Tenofovir is an antiviral drug normally used for hepatitis B virus or HIV. When used to treat ME/CFS, Dr John Chia reports it works for almost 1 in 3 ME/CFS patients. Refs: 1 2
I looked around local pharmacies for Viread, the avarage price is 50$ per 30 tablets of 300mg tenofovir disoproxil fumarate, witch is equivalent to 245mg tenofovir disoproxil. Manufacturer is "Gilead Sciences Ireland UC."

Seems like insanely good price compared to online prices (or maybe I didn't find good deals?)!
 

Hipsman

Senior Member
Messages
477
Likes
1,289
Location
Ukraine
Antiretrovirals (Tenofovir, Raltegravir, AZT)

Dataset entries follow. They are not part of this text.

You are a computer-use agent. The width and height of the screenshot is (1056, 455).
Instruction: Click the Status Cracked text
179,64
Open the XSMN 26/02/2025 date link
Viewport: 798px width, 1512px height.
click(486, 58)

These HIV antivirals are immunomodulatory, and can inhibit human endogenous retroviruses (HERVs). Ref: 1 HERV-K activity has been linked to moderate (but not severe) ME/CFS. Ref: 1
That's interesting, I assume tenofovir alone can inhibit HERV-K?
 
Messages
43
Likes
124
A couple months ago I put together some information about the one thing I think has made a big difference for me: diagnosis of proprioception dysfunction and treatment with Active Prism lenses (NB not the same as the prism glasses that let you read while laying down!)

Write up is here

Adding it here in case it can help someone. I suspect it will only apply to a small subset
 

Mary

Moderator Resource
Messages
16,147
Likes
36,522
Location
Southern California
@Hip, is there anything else that works for HHV-6 that you know of? Even the generic valcyte at $7 per day is too much for me right now.
@Judee - you might try andrographis. It has shown efficacy against EBV (Inhibition of the epstein-barr virus lytic cycle by andrographolide - PubMed (nih.gov) ) I believe it helped raise my NK cell function. Also several years ago I had very high titres of HHV-6 and don't any more. I don't have "proof" but believe that andrographis played a role in this. This is what I've taken for several years: AmazonSmile: Planetary Herbals Full Spectrum Andrographis 400mg Support Healthy Digestive, Cardiovascular & Unrinary Systems - Support For Healthy Liver & Immune Function - Ayurvedic Herb - 120 Tablets: Health & Personal Care
 

Judee

Senior Member
Messages
2,417
Likes
6,579
Location
Great Lakes
It has shown efficacy against EBV (Inhibition of the epstein-barr virus lytic cycle by andrographolide - PubMed (nih.gov) ) I believe it helped raise my NK cell function. Also several years ago I had very high titres of HHV-6 and don't any more.
Hey, good. :woot:

Thanks, @Mary, I'm going to have to try that now along with the glycine you mentioned in another post.

I did try andrographis before and it upset my stomach but maybe if I take a lower dose and make sure to take it with food.

How long do you think you were on it before it changed your HHV-6 levels?